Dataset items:
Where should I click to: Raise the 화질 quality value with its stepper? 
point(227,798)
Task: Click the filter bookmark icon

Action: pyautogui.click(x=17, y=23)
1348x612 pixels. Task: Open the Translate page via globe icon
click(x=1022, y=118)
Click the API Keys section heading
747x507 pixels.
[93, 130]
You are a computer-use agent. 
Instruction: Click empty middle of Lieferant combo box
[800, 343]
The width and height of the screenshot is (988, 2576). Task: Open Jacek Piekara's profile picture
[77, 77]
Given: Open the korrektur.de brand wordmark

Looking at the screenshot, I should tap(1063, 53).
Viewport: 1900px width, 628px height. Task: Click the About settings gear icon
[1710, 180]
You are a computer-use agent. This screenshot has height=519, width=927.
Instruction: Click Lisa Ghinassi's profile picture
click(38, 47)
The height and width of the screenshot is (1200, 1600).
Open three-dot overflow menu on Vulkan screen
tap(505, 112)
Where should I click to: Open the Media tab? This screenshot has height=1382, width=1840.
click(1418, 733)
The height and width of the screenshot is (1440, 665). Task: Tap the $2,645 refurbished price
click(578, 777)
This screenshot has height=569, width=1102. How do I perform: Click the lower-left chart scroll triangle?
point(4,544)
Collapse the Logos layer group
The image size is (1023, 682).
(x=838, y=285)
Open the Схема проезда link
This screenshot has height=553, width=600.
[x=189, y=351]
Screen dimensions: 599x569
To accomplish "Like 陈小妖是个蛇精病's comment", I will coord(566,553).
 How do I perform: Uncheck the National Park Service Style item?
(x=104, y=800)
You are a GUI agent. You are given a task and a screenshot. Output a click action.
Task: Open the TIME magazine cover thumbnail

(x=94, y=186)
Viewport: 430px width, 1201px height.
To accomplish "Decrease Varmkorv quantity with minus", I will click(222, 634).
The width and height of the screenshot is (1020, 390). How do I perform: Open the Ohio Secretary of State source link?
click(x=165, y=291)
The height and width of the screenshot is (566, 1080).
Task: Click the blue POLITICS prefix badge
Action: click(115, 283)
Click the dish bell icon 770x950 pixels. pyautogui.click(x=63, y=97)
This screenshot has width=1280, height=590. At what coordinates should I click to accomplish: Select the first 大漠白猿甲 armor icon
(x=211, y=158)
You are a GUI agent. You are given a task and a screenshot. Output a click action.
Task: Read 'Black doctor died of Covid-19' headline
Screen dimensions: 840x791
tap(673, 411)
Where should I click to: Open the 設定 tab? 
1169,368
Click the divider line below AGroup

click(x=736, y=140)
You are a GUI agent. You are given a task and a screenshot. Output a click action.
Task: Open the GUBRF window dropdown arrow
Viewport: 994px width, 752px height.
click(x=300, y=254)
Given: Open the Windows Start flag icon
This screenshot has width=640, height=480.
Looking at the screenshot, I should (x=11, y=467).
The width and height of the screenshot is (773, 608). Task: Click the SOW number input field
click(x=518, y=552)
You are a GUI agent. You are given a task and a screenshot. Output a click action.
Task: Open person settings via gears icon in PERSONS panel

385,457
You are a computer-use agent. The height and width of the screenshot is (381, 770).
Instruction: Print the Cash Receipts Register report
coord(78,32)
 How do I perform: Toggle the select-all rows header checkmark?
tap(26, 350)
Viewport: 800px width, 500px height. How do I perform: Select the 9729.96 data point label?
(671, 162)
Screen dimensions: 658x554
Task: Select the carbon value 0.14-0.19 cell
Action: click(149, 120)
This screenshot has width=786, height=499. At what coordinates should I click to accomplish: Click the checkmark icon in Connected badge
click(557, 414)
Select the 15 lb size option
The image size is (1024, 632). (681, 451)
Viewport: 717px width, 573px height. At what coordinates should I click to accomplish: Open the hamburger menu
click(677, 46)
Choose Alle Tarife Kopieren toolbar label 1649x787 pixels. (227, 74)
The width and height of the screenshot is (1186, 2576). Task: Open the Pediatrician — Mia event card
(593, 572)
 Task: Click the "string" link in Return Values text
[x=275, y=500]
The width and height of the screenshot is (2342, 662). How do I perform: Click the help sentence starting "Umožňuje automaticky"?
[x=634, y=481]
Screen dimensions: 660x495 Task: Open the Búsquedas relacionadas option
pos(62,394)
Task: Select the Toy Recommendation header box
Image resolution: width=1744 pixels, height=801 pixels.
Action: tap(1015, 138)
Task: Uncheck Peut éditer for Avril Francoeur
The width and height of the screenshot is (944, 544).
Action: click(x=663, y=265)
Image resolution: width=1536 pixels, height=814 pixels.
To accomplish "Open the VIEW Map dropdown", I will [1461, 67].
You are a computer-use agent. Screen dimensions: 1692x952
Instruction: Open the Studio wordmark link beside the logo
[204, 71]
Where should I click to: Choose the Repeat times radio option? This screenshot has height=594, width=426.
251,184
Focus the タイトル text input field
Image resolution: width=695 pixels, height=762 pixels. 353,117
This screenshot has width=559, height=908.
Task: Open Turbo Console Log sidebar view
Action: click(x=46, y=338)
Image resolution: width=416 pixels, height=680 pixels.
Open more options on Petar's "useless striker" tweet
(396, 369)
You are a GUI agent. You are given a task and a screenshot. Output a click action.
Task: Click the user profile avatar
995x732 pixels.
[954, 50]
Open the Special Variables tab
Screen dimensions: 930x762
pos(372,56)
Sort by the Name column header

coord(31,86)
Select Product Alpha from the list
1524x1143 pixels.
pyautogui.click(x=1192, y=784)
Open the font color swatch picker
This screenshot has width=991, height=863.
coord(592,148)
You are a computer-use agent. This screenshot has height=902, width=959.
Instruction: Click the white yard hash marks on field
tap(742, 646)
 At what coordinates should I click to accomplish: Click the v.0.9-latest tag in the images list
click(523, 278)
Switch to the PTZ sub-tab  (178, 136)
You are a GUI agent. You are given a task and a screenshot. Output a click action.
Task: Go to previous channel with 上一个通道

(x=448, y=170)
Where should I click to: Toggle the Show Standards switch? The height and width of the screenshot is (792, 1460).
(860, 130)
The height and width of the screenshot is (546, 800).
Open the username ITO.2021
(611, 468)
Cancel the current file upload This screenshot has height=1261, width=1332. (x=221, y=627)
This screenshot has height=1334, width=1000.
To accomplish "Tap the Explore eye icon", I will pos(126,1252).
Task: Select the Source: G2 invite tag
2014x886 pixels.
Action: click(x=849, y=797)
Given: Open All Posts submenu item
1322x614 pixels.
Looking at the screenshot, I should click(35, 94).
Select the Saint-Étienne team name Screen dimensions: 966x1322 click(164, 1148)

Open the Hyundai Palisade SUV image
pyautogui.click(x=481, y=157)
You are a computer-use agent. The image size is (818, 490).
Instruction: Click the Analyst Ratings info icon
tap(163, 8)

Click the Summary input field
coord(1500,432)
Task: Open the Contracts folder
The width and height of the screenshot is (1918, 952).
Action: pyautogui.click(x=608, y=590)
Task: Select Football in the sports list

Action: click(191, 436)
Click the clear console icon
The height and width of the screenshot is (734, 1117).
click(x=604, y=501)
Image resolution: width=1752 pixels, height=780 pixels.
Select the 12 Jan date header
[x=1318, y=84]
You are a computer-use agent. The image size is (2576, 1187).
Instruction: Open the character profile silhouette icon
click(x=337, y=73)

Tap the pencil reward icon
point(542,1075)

▸ YOUR ASSIGNMENT
Your task is to restate, word for word, the lines from the beginning of the records to the line with "Viewport: 430px width, 1201px height.", inclusive.

▸ TASK SOLUTION
Where should I click to: Raise the 화질 quality value with its stepper? 
point(227,798)
Task: Click the filter bookmark icon

Action: pyautogui.click(x=17, y=23)
1348x612 pixels. Task: Open the Translate page via globe icon
click(x=1022, y=118)
Click the API Keys section heading
747x507 pixels.
[93, 130]
You are a computer-use agent. 
Instruction: Click empty middle of Lieferant combo box
[800, 343]
The width and height of the screenshot is (988, 2576). Task: Open Jacek Piekara's profile picture
[77, 77]
Given: Open the korrektur.de brand wordmark

Looking at the screenshot, I should tap(1063, 53).
Viewport: 1900px width, 628px height. Task: Click the About settings gear icon
[1710, 180]
You are a computer-use agent. This screenshot has height=519, width=927.
Instruction: Click Lisa Ghinassi's profile picture
click(38, 47)
The height and width of the screenshot is (1200, 1600).
Open three-dot overflow menu on Vulkan screen
tap(505, 112)
Where should I click to: Open the Media tab? This screenshot has height=1382, width=1840.
click(1418, 733)
The height and width of the screenshot is (1440, 665). Task: Tap the $2,645 refurbished price
click(578, 777)
This screenshot has height=569, width=1102. How do I perform: Click the lower-left chart scroll triangle?
point(4,544)
Collapse the Logos layer group
The image size is (1023, 682).
(x=838, y=285)
Open the Схема проезда link
This screenshot has height=553, width=600.
[x=189, y=351]
Screen dimensions: 599x569
To accomplish "Like 陈小妖是个蛇精病's comment", I will coord(566,553).
 How do I perform: Uncheck the National Park Service Style item?
(x=104, y=800)
You are a GUI agent. You are given a task and a screenshot. Output a click action.
Task: Open the TIME magazine cover thumbnail

(x=94, y=186)
Viewport: 430px width, 1201px height.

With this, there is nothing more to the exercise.